To understand DJ Rashad, you need to understand footwork. Footwork (noun), is a not-so-underground-anymore dance form hailing from Chicago. The dance can be as incessant as power-violence metal and as unpredictable as an exorcism, and so is the music that accompanies it. DJ Rashad has been making the most forward-thinking footworking music for years; his beats are danceable, yet are always pulling ahead. Of note was his album TekLife Vol. 1, put out last year on Lit City Trax. The album is a defamiliarizing walk into the future, past, and present of dance music, and is required listening for the genre under consideration. The tempos come and go, the samples are alien-human grotesqueries, and the end product is a sound whose form ripples into the oblique, violent silhouette of Rashad’s home city.

DJ Rashad’s newest EP, Rollin’, has just been released by across-the-pond good guys Hyperdub, a label with a knack for vision (see Laurel Halo’s 2012 full length on Hyperdub, Quarantine). The fact that Rashad has moved to England, metaphorically speaking, is a huge deal. A sound that defines one city is being imposed onto another city, and the world at large. This is important.

“Im rolling down a lonely highway / I’m asking God to please forgive me” is the first full verbal idea presented on opener “Rollin.” The phrase is burned into your mind ad infinitum, until “God” is summarily substituted with “She,” and the confusion/substitution speaks to the dis-logic of a guilty conscience. This sample continues throughout the full four and a half minutes of the song, and it grows stronger with every additional layer of shimmer and speed.
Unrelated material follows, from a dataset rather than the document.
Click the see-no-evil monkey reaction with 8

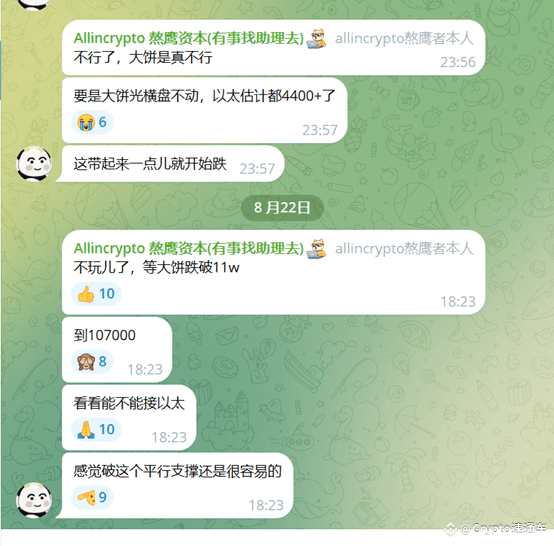coord(92,362)
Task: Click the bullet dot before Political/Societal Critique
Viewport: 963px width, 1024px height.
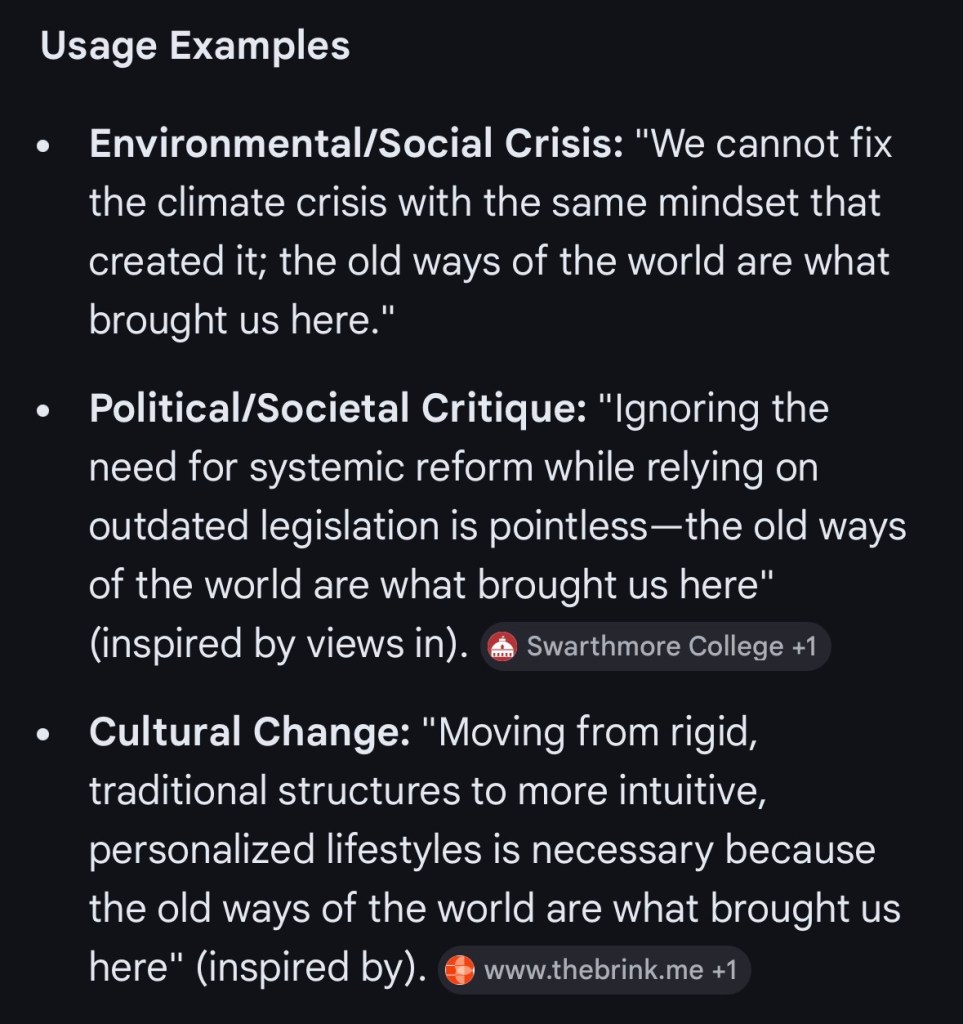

In immediate counterpoint, track two, “Let It Go” retorts track one's penitence with the phrase, “Let it go... let it go.” The track, with its quavering synthesizers and placating female vocals, suggest that letting it go in fact may be possible, or at the least ideal. The track features a brilliant slowdown just before two minutes, and then everything is spiraling faster into terrifying hi-hats. The track’s speed and sloth suggest Rollin’ may not be such an easy escape after all, that driving away may just be delaying an inevitable confrontation or recurrence.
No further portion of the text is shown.